Banyuwangi Cultural Week 2019 mulai digulirkan pada Kamis (20/3/2019). Venuenya berada di Level 5 Hall Keberangkatan, Gedung Terminal Utama, Kuala Lumpur International Airport (KLIA), Kuala Lumpur, Malaysia. Digelar 20-24 Maret 2019, even ini menyajikan 20 destinasi terbaik Majestic Banyuwangi. Respons positif langsung ditunjukkan publik KLIA usai upacara pembukaan.
Para penumpang di KLIA terlihat antusias dengan beragam produk pariwisata Banyuwangi. The Sun Rise of Java ini menawarkan destinasi Kawah Ijen. Banyuwangi juga memiliki De Djawatan, Desa Adat Kemiren, Sadengan Savannah, hingga Rafting & Tubing. Warna baharinya muncul dari G-Land, Pulau Merah, Watudodol, dan Bangsring Underwater. Ada juga Pantai Marina Boom, Mustika, dan Sukamade.
“Kami optimistis arus kunjungan wisatawan ke Banyuwangi akan naik. Respon publik di KLIA sangat bagus. Mereka tertarik dengan beragam informasi pariwisata Banyuwangi. Memanfaatkan momentum ini, seluruh destinasi yang ada di Banyuwangi kami tawarkan. Destinasi ini unik dan memiliki kekhasan yang luar biasa,” ungkap Kepala Dinas Pariwisata Banyuwangi M Yanuarto Bramuda, Rabu (20/3/2019).

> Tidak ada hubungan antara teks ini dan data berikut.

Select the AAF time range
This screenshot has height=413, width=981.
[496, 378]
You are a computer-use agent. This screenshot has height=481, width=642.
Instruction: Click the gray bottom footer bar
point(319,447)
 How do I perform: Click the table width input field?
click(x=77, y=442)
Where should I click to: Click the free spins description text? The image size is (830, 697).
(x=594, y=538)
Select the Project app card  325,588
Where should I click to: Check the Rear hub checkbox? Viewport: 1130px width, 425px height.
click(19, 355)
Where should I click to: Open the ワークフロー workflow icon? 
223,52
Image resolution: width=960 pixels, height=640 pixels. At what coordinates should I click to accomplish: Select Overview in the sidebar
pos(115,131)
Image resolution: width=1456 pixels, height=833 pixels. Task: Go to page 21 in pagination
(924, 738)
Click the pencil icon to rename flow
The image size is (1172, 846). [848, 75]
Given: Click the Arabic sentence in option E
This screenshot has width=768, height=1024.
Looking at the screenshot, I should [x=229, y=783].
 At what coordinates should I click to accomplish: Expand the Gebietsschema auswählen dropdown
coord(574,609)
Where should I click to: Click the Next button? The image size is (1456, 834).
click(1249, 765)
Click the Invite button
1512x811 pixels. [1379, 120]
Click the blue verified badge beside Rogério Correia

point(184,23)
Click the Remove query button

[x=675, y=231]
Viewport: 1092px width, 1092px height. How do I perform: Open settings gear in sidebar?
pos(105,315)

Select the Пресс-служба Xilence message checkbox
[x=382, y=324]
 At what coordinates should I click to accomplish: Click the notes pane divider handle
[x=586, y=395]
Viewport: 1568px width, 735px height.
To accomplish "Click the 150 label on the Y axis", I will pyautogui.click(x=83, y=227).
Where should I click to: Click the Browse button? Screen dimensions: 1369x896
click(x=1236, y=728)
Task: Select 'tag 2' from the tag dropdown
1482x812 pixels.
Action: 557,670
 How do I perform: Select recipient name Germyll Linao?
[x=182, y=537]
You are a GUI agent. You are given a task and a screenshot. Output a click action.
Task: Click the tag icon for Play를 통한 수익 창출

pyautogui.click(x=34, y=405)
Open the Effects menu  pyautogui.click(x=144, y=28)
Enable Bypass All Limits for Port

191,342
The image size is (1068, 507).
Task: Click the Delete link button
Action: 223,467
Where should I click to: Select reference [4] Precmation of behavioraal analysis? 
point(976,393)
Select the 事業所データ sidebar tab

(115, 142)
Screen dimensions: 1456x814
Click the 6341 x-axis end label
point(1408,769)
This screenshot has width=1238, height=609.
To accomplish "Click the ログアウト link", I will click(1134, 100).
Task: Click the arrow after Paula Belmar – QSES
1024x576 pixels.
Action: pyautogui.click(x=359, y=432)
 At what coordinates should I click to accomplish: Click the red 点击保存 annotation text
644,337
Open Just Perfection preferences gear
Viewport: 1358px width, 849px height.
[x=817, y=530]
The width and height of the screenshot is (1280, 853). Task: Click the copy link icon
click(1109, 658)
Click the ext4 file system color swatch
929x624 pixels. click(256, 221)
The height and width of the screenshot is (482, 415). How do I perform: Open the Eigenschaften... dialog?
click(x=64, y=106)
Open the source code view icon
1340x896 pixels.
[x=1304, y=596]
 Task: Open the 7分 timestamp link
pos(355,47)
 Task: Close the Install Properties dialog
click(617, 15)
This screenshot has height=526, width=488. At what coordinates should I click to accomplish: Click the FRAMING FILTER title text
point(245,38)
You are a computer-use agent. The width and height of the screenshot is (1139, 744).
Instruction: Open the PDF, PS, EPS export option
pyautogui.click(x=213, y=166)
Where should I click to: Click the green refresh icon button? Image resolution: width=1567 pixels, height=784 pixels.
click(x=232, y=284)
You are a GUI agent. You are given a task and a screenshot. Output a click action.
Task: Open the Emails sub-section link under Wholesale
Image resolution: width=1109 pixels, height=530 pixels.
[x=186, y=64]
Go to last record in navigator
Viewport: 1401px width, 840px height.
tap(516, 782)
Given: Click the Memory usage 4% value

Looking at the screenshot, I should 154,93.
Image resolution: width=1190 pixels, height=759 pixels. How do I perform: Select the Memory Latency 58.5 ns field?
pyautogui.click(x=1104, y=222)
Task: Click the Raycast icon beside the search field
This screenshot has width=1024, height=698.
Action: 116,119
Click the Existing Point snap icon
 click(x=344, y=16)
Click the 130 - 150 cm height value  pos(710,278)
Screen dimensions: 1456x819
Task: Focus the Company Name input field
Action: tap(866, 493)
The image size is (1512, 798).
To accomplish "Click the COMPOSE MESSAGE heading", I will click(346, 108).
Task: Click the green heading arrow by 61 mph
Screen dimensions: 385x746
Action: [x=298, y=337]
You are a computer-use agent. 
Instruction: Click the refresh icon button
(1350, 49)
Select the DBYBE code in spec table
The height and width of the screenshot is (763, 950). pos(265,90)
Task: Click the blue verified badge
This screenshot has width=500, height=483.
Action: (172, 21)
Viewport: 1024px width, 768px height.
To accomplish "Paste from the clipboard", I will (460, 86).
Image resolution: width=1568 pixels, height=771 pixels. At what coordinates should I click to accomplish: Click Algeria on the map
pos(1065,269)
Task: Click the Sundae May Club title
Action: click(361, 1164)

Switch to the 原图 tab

The Sun Rise of Java memang eksotis. Warna ini digambarkan destinasi Kawah Ijen. Dengan background gunung, Kawah Ijen dilengkapi Blue Fire. Fenomena ini konon hanya ada 2 di dunia. Kawasan Ijen juga terkonekasi dengan Kawah Wurung, Bulan Sabit, dan Pemandian Air Panas. Ada juga Air Terjun Blawan, Kali Pait, Kampung Anyar, dan Kalibendo.
Sisi lain dari The Sun Rise of Java dimunculkan oleh Desa Adat Kemiren. Nuansanya sangat tradisional. Desa ini identik dengan budaya khas Suku Osing (Using). Ada budaya Barong Osing, Ritual Barong Ider Bumi, hingga Tari Gandrung. Desan ini juga memiliki Sanggar Genjah Arum yang jadi museum pelestari tradisi. Lebih spesial, Desa Kemiren memiliki Kopi Using yang terkenal kenikmatannya.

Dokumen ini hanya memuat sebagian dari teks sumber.